(Recorded data)
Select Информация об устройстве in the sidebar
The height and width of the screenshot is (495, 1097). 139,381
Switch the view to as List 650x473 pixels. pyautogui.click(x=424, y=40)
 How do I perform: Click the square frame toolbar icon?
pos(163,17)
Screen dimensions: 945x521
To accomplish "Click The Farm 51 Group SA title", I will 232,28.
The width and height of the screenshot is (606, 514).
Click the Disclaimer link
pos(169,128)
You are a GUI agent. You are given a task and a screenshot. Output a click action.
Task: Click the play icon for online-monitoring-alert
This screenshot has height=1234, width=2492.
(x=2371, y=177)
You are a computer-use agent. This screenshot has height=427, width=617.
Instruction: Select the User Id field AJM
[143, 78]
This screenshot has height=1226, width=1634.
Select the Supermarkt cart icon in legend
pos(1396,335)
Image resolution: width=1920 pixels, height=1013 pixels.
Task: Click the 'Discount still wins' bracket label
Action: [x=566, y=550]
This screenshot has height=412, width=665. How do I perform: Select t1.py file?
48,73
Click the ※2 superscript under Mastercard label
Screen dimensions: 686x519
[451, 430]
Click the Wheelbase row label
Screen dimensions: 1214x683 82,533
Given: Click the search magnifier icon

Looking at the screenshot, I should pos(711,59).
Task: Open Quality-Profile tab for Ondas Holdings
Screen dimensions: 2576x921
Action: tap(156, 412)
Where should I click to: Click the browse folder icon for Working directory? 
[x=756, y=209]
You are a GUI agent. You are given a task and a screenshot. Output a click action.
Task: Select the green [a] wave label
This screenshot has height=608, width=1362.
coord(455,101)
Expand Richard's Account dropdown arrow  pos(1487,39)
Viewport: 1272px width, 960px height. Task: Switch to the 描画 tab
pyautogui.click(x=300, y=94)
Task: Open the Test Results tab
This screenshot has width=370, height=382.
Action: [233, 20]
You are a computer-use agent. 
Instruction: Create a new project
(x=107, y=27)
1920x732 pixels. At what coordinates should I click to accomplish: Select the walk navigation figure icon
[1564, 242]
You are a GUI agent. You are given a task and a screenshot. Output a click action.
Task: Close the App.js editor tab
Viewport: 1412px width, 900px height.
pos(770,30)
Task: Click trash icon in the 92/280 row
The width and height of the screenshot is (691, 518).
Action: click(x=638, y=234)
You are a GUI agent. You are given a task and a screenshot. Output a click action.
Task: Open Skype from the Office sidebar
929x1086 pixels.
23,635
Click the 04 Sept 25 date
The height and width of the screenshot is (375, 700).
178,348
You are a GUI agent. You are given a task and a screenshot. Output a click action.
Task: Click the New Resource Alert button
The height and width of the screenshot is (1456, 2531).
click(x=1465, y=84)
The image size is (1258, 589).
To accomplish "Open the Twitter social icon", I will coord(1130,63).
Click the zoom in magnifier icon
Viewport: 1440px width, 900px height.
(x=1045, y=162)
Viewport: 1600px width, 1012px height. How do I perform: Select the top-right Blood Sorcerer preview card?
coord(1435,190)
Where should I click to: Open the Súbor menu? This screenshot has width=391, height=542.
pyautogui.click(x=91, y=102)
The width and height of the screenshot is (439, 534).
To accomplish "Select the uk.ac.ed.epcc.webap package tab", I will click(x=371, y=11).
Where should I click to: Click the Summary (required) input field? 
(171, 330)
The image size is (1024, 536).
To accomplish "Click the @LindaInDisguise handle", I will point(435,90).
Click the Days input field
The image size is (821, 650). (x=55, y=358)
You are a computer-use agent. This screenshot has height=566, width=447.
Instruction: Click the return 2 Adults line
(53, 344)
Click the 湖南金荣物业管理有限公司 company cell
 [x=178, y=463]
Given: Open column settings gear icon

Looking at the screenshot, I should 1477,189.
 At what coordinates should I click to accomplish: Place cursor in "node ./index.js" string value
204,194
(End Recorded data)
■ What the exercise asks
What is needed here is an exact copy of all the records above.

■ Solution for this task
Select Информация об устройстве in the sidebar
The height and width of the screenshot is (495, 1097). 139,381
Switch the view to as List 650x473 pixels. pyautogui.click(x=424, y=40)
 How do I perform: Click the square frame toolbar icon?
pos(163,17)
Screen dimensions: 945x521
To accomplish "Click The Farm 51 Group SA title", I will 232,28.
The width and height of the screenshot is (606, 514).
Click the Disclaimer link
pos(169,128)
You are a GUI agent. You are given a task and a screenshot. Output a click action.
Task: Click the play icon for online-monitoring-alert
This screenshot has height=1234, width=2492.
(x=2371, y=177)
You are a computer-use agent. This screenshot has height=427, width=617.
Instruction: Select the User Id field AJM
[143, 78]
This screenshot has height=1226, width=1634.
Select the Supermarkt cart icon in legend
pos(1396,335)
Image resolution: width=1920 pixels, height=1013 pixels.
Task: Click the 'Discount still wins' bracket label
Action: [x=566, y=550]
This screenshot has height=412, width=665. How do I perform: Select t1.py file?
48,73
Click the ※2 superscript under Mastercard label
Screen dimensions: 686x519
[451, 430]
Click the Wheelbase row label
Screen dimensions: 1214x683 82,533
Given: Click the search magnifier icon

Looking at the screenshot, I should pos(711,59).
Task: Open Quality-Profile tab for Ondas Holdings
Screen dimensions: 2576x921
Action: tap(156, 412)
Where should I click to: Click the browse folder icon for Working directory? 
[x=756, y=209]
You are a GUI agent. You are given a task and a screenshot. Output a click action.
Task: Select the green [a] wave label
This screenshot has height=608, width=1362.
coord(455,101)
Expand Richard's Account dropdown arrow  pos(1487,39)
Viewport: 1272px width, 960px height. Task: Switch to the 描画 tab
pyautogui.click(x=300, y=94)
Task: Open the Test Results tab
This screenshot has width=370, height=382.
Action: [233, 20]
You are a computer-use agent. 
Instruction: Create a new project
(x=107, y=27)
1920x732 pixels. At what coordinates should I click to accomplish: Select the walk navigation figure icon
[1564, 242]
You are a GUI agent. You are given a task and a screenshot. Output a click action.
Task: Close the App.js editor tab
Viewport: 1412px width, 900px height.
pos(770,30)
Task: Click trash icon in the 92/280 row
The width and height of the screenshot is (691, 518).
Action: click(x=638, y=234)
You are a GUI agent. You are given a task and a screenshot. Output a click action.
Task: Open Skype from the Office sidebar
929x1086 pixels.
23,635
Click the 04 Sept 25 date
The height and width of the screenshot is (375, 700).
178,348
You are a GUI agent. You are given a task and a screenshot. Output a click action.
Task: Click the New Resource Alert button
The height and width of the screenshot is (1456, 2531).
click(x=1465, y=84)
The image size is (1258, 589).
To accomplish "Open the Twitter social icon", I will coord(1130,63).
Click the zoom in magnifier icon
Viewport: 1440px width, 900px height.
(x=1045, y=162)
Viewport: 1600px width, 1012px height. How do I perform: Select the top-right Blood Sorcerer preview card?
coord(1435,190)
Where should I click to: Open the Súbor menu? This screenshot has width=391, height=542.
pyautogui.click(x=91, y=102)
The width and height of the screenshot is (439, 534).
To accomplish "Select the uk.ac.ed.epcc.webap package tab", I will click(x=371, y=11).
Where should I click to: Click the Summary (required) input field? 
(171, 330)
The image size is (1024, 536).
To accomplish "Click the @LindaInDisguise handle", I will point(435,90).
Click the Days input field
The image size is (821, 650). (x=55, y=358)
You are a computer-use agent. This screenshot has height=566, width=447.
Instruction: Click the return 2 Adults line
(53, 344)
Click the 湖南金荣物业管理有限公司 company cell
 [x=178, y=463]
Given: Open column settings gear icon

Looking at the screenshot, I should 1477,189.
 At what coordinates should I click to accomplish: Place cursor in "node ./index.js" string value
204,194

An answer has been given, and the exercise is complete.